Records for the exercise =

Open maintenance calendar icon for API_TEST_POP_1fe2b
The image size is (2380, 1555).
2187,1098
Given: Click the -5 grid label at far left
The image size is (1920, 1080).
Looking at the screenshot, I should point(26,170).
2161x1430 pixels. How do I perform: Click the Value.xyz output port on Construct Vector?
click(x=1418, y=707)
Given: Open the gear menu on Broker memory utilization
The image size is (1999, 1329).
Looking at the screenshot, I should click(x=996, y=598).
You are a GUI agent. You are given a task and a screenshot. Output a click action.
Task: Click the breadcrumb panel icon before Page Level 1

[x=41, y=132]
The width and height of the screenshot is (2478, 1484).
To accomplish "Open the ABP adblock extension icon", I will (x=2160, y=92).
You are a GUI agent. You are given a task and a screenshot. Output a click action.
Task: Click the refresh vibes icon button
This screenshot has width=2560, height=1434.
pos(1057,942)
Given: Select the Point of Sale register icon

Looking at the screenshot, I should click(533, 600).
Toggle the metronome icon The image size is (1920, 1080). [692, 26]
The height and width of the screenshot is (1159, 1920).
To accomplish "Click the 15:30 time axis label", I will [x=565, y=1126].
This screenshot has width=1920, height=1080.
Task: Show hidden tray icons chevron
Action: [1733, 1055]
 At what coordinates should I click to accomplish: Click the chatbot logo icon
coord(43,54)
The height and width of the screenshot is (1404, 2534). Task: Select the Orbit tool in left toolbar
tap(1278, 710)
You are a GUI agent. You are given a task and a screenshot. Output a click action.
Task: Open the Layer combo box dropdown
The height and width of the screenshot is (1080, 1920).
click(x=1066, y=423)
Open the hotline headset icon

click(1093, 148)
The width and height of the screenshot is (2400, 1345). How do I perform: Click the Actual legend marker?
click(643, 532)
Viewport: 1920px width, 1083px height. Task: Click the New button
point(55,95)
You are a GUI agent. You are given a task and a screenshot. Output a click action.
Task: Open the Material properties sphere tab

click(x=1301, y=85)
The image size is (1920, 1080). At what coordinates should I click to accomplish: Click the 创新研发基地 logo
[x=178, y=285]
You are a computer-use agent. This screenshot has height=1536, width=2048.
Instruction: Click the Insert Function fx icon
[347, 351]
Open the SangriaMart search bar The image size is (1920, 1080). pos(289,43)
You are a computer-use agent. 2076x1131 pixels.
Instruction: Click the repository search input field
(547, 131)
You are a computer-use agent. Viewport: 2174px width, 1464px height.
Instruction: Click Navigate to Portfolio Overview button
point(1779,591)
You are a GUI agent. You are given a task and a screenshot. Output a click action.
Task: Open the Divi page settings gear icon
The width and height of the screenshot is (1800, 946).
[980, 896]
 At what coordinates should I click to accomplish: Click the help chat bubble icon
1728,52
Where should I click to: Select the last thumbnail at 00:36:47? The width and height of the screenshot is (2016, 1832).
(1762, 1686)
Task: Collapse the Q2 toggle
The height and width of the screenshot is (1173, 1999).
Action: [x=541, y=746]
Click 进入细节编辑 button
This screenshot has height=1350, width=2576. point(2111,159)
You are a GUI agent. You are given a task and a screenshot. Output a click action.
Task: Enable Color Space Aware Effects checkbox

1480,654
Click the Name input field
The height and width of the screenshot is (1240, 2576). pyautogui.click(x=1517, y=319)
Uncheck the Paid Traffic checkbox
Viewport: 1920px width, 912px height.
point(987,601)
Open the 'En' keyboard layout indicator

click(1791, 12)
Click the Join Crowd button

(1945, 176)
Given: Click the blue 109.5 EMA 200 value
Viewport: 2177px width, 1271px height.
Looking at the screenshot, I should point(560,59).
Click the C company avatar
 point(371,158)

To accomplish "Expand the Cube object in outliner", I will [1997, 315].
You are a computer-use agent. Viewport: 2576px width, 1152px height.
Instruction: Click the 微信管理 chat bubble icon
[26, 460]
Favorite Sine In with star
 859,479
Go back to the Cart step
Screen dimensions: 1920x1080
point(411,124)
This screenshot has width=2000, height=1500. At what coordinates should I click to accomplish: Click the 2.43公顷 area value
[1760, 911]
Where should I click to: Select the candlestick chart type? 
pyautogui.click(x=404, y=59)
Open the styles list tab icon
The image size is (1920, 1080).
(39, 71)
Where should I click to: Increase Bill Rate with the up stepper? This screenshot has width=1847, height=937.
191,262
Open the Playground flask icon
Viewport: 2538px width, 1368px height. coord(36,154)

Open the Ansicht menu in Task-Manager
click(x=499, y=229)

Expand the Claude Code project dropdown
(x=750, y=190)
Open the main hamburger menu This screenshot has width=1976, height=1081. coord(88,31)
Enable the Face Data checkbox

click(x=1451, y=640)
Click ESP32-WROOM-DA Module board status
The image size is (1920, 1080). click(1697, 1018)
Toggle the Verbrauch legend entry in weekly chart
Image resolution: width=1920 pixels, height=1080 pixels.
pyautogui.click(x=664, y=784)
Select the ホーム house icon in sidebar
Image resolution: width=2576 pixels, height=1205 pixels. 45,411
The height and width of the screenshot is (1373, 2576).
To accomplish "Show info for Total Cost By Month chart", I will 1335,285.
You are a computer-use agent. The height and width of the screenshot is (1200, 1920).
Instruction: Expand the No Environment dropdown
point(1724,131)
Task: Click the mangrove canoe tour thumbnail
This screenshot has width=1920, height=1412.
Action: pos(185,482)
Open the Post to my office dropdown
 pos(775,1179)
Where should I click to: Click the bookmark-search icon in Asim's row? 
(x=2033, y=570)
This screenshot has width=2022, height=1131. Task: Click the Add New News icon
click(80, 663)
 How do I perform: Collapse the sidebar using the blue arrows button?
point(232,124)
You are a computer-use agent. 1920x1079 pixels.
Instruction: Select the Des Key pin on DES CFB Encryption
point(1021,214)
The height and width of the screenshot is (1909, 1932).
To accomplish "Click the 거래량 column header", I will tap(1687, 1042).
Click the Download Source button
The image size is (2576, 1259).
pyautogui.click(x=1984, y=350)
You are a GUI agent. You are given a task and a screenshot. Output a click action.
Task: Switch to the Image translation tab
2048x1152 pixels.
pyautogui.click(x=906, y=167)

What is being asked = All that is wanted is an exact copy of the lines above from the one with "Enable the Face Data checkbox" through the one with "The height and width of the screenshot is (1373, 2576).", with both ends included.

Written response =
Enable the Face Data checkbox

click(x=1451, y=640)
Click ESP32-WROOM-DA Module board status
The image size is (1920, 1080). click(1697, 1018)
Toggle the Verbrauch legend entry in weekly chart
Image resolution: width=1920 pixels, height=1080 pixels.
pyautogui.click(x=664, y=784)
Select the ホーム house icon in sidebar
Image resolution: width=2576 pixels, height=1205 pixels. 45,411
The height and width of the screenshot is (1373, 2576).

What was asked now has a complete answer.